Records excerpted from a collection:

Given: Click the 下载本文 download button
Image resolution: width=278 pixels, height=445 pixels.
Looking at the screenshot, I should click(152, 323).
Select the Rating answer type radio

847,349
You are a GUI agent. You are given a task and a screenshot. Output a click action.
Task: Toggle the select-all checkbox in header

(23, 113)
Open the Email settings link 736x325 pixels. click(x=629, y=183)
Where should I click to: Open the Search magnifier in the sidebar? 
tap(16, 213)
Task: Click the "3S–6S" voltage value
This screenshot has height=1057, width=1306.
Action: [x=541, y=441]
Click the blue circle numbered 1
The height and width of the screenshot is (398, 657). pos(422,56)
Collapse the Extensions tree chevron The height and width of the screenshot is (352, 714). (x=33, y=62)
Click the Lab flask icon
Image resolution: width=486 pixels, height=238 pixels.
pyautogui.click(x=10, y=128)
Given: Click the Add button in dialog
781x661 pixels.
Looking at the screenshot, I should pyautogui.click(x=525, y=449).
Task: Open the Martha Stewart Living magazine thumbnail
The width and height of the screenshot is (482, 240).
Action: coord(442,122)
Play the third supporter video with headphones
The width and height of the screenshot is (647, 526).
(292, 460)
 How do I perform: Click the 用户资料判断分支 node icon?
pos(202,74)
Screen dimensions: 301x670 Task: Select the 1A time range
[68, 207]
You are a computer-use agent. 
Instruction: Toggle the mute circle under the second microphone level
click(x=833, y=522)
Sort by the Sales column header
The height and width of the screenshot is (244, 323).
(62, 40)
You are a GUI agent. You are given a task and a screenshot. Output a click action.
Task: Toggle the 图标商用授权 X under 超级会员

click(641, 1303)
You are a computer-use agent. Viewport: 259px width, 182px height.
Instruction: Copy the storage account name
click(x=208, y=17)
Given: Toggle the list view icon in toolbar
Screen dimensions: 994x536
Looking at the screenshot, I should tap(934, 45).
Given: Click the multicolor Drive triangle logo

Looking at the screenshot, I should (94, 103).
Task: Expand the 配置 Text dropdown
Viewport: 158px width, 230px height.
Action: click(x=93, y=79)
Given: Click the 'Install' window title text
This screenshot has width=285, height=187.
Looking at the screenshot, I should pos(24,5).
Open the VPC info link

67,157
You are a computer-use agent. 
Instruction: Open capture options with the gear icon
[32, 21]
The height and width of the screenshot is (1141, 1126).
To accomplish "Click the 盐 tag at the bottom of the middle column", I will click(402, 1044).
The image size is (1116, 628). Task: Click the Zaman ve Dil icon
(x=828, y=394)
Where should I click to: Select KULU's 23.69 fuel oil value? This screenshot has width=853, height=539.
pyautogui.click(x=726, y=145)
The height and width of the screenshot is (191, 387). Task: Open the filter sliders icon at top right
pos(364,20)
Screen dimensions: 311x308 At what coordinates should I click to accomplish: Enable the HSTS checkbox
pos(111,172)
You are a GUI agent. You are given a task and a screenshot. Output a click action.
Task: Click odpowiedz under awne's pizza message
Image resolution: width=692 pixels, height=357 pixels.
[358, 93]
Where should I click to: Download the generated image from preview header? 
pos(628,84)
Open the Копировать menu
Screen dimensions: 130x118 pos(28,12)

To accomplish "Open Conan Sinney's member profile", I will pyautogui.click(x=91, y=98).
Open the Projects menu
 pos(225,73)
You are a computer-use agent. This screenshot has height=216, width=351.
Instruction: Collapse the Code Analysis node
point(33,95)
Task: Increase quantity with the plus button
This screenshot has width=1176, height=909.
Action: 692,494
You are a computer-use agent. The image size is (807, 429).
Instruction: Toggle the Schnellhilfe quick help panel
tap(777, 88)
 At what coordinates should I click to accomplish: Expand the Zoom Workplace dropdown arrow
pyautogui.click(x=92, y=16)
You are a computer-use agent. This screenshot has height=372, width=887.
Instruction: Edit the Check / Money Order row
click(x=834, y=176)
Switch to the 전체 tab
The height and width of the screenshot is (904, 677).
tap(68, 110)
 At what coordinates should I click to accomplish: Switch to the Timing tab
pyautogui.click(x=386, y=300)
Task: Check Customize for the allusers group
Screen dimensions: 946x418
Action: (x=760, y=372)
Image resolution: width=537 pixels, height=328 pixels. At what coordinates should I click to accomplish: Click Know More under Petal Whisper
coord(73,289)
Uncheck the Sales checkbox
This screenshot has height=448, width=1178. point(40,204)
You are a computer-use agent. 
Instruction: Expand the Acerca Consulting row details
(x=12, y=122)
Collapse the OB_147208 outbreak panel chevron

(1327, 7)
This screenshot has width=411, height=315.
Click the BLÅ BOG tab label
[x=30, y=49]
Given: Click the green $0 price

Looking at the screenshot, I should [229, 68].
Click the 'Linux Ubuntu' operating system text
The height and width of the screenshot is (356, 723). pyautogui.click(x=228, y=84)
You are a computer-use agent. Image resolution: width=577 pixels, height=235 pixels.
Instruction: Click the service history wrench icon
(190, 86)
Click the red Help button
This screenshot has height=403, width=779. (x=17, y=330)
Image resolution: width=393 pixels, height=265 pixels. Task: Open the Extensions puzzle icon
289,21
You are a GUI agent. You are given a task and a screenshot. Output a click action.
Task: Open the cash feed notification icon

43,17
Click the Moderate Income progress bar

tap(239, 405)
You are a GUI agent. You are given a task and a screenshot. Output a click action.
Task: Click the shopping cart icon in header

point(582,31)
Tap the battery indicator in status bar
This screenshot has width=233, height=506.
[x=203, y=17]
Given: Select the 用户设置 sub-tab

> WHAT YOU WILL DO
Your task is to gather all lines from the entries above that hold the word "computer".

> EXPECTED ANSWER
You are a computer-use agent. 
You are a computer-use agent. Viewport: 259px width, 182px height.
You are a computer-use agent. 
You are a computer-use agent. This screenshot has height=216, width=351.
You are a computer-use agent. The image size is (807, 429).
You are a computer-use agent. This screenshot has height=372, width=887.
You are a computer-use agent. 
You are a computer-use agent. Image resolution: width=577 pixels, height=235 pixels.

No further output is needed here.